- Task brief -
Could you work out the number of lines in the listing that include the word "height" and reply with that figure alone?

- Supplied data -
★ ★ ★ ★ ★ ★ ★

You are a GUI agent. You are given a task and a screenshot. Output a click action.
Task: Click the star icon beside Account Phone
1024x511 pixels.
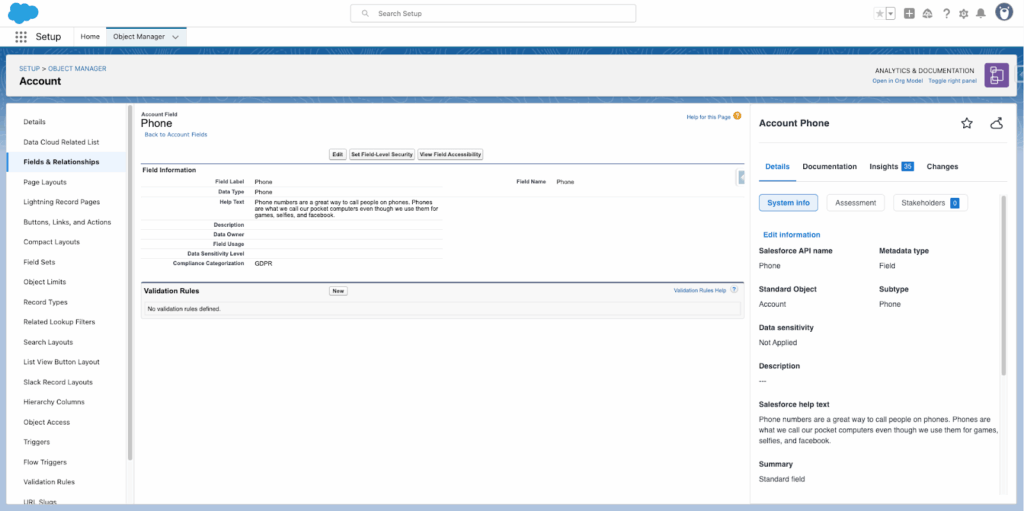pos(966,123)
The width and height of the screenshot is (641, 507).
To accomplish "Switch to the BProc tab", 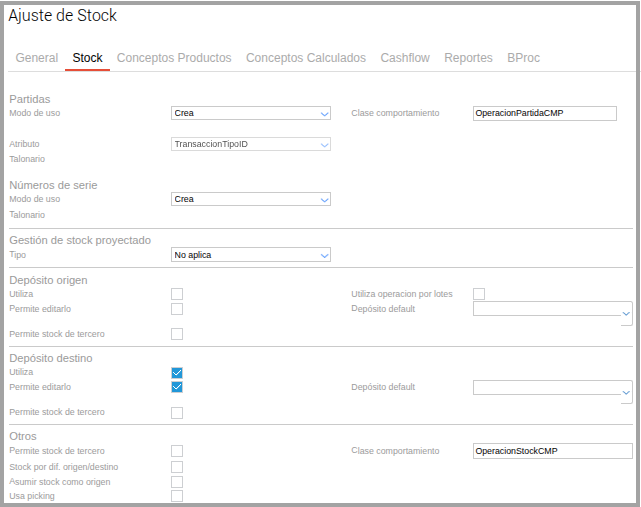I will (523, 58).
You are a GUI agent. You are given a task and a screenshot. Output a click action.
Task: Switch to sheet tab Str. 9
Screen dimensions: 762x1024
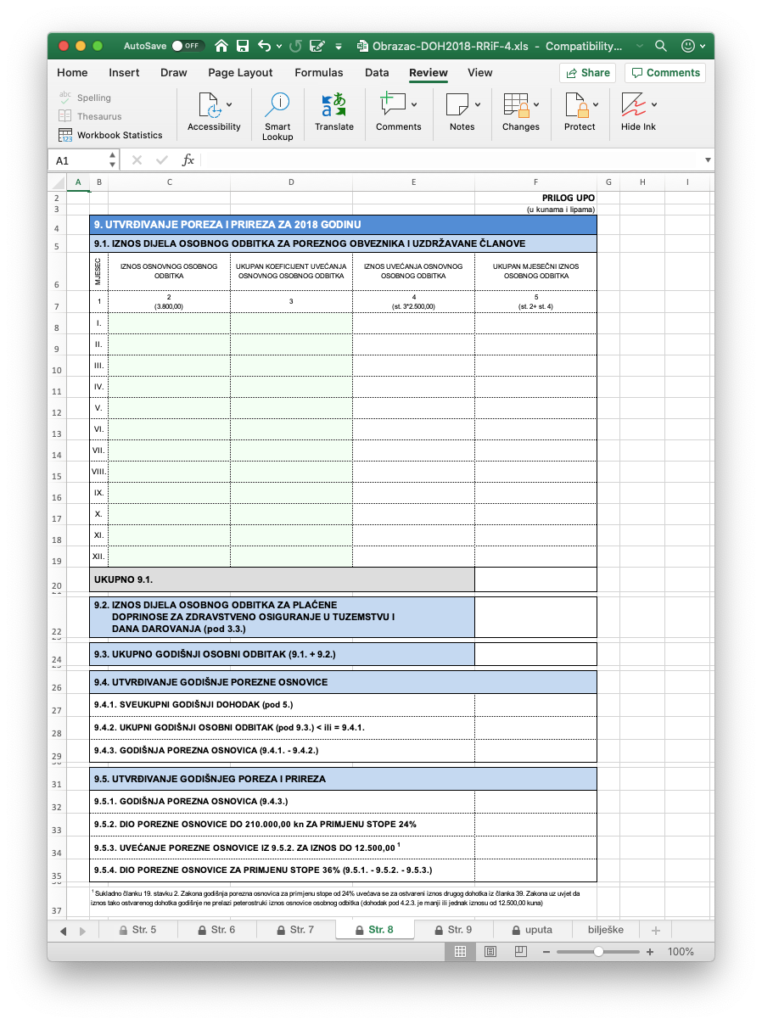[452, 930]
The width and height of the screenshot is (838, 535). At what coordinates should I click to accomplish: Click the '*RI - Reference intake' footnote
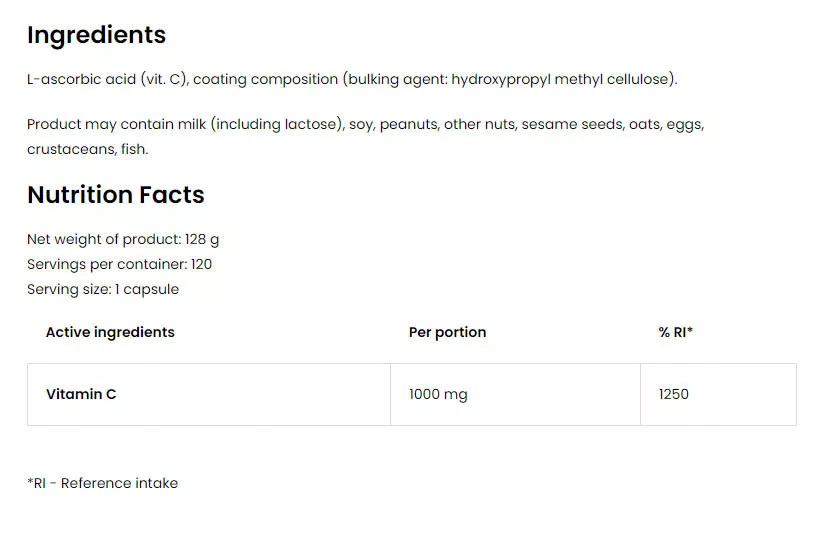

★ ★ ★ ★ ★ ★ ★

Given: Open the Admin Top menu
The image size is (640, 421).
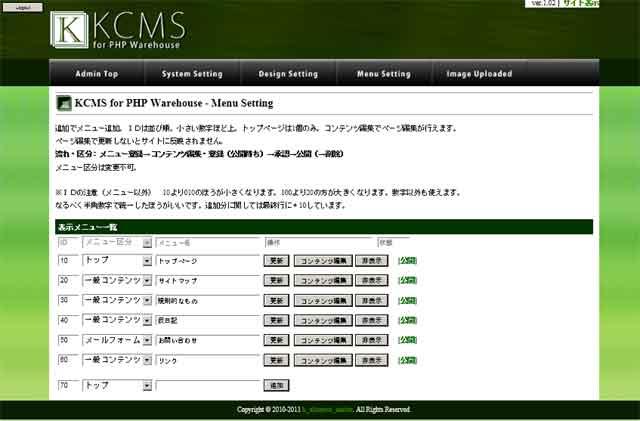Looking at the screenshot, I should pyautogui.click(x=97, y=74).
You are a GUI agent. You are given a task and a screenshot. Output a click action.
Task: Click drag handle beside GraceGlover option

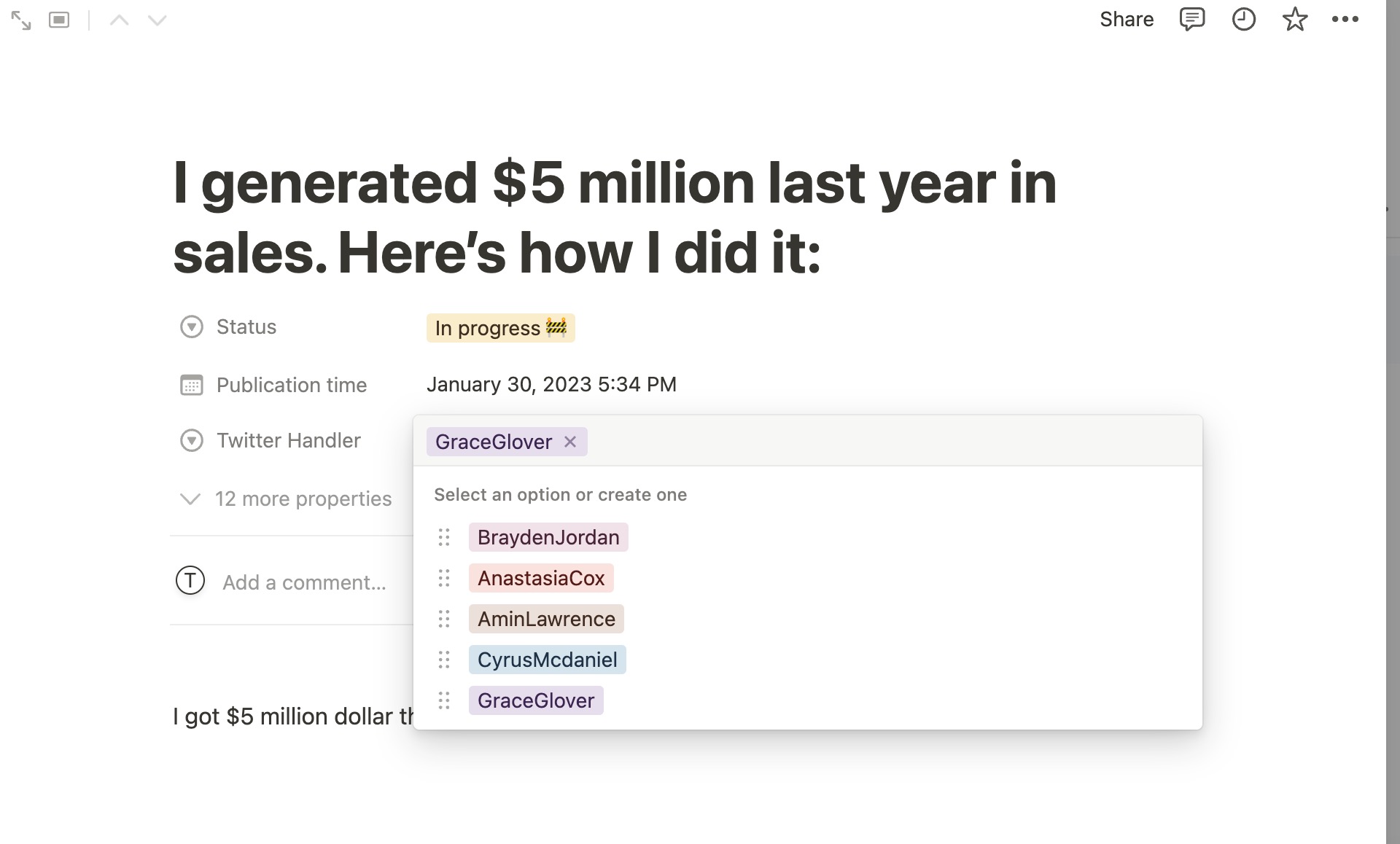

★ ★ ★ ★ ★ ★ ★

- Response below -
2